La primera obra de restauración llegó a Santa Ana en 1611, apenas medio siglo después de su construcción. Más tarde, en 1765, se volvió a intervenir. «Como dato digno de mención hay que apuntar que, según consta en un documento fechado en 1790, enterraban los párvulos de la ciudad en los alrededores de esta ermita», detalla el autor de 'Ermitas cacerenses'. En el siglo XIX el templo de Santa Ana vivió una de sus peores épocas. Y el edificio estuvo casi en ruinas. Su mal estado disuadió, cuenta Gaitán, a los fieles que acudían desde la ciudad a la romería que se celebraba en sus inmediaciones. En su lugar, la zona se convirtió en refugio de los bandoleros de la época.
Hubo que esperar hasta mediados del siglo XX para asistir a la recuperación de la construcción. Entre los años treinta y los cuarenta se realizaron una serie de mejoras promovidas por un grupo de devotos, que impidieron el desmoronamiento total de la construcción. «En esta época se descubre la irreparable desaparición de importantes fragmentos de pintura al fresco en su interior, así como la primitiva campana, donada en el siglo XVI y otros elementos de notoria antigüedad», describe Corrales Gaitán.
Capilla castrense
En 1964, con la puesta en marcha del Centro de Instrucción de Reclutas (CIR) en los terrenos de Santa Ana, la ermita se convierte en una capilla castrense, aunque sigue dependiendo de la Concatedral de Santa María. La primera obra promovida por los militares en el templo comenzó en 1960. Se restauraron los pórticos de entrada y la sacristía. La segunda reforma de la etapa militar se acometió entre 1974 y 1977. Se construyó entonces la torre de la campana y una habitación anexa. «A partir de este momento el edificio religioso cae en un profundo olvido como tal, siendo utilizado como almacén, polvorín auxiliar... peligrando seriamente su existencia», detalla el investigador.

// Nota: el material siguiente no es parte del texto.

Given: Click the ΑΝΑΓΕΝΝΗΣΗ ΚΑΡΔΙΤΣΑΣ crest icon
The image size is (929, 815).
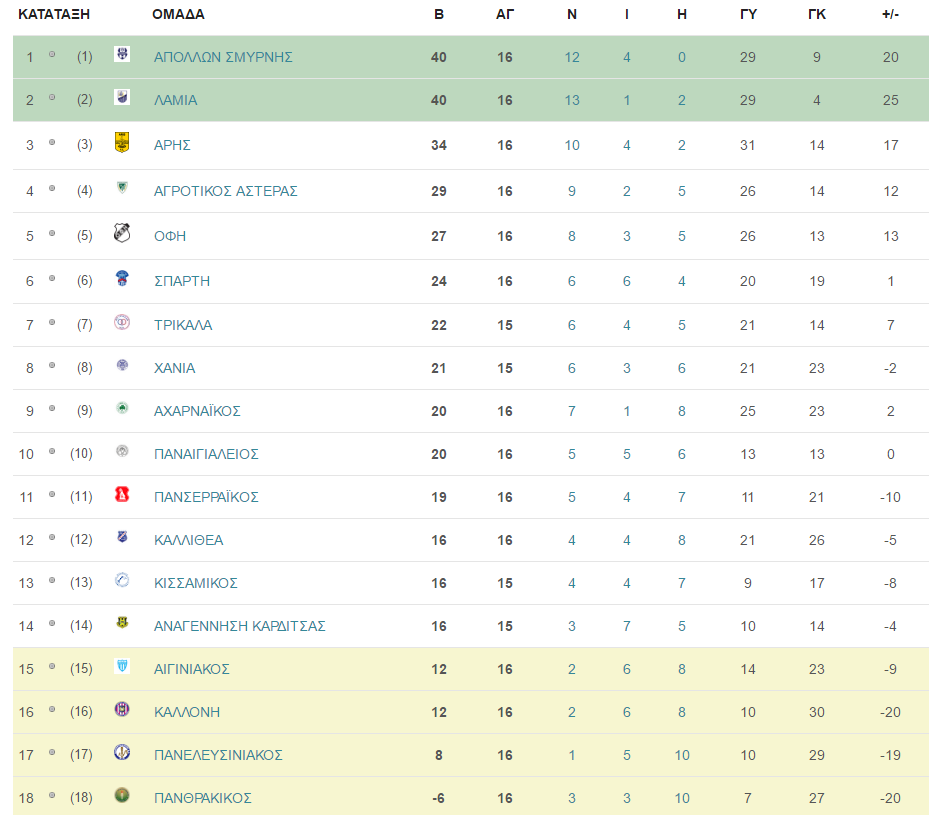Looking at the screenshot, I should [122, 623].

La suerte de Santa Ana cambió a partir de 1994. Este año se constituyó una plataforma para la restauración del templo, promovida por el propio Corrales Gaitán y el estamento militar. Caja Extremadura y la Consejería de Cultura de la Junta de Extremadura respaldaron una intervención integral, que devolvió a esta construcción el esplendor que había perdido con el paso del tiempo. Aunque el acceso al recinto está restringido, el Cefot sí permite la entrada a la ermita, siempre y cuando se avise con tiempo y la visita se realice en grupos.
«Santa Ana es un exponente del modelo de ermita cacereña: encalada, pequeñita y acogedora. Es importante que no nos olvidemos del patrimonio que está diseminado por los alrededores de Cáceres», alerta Corrales Gaitán.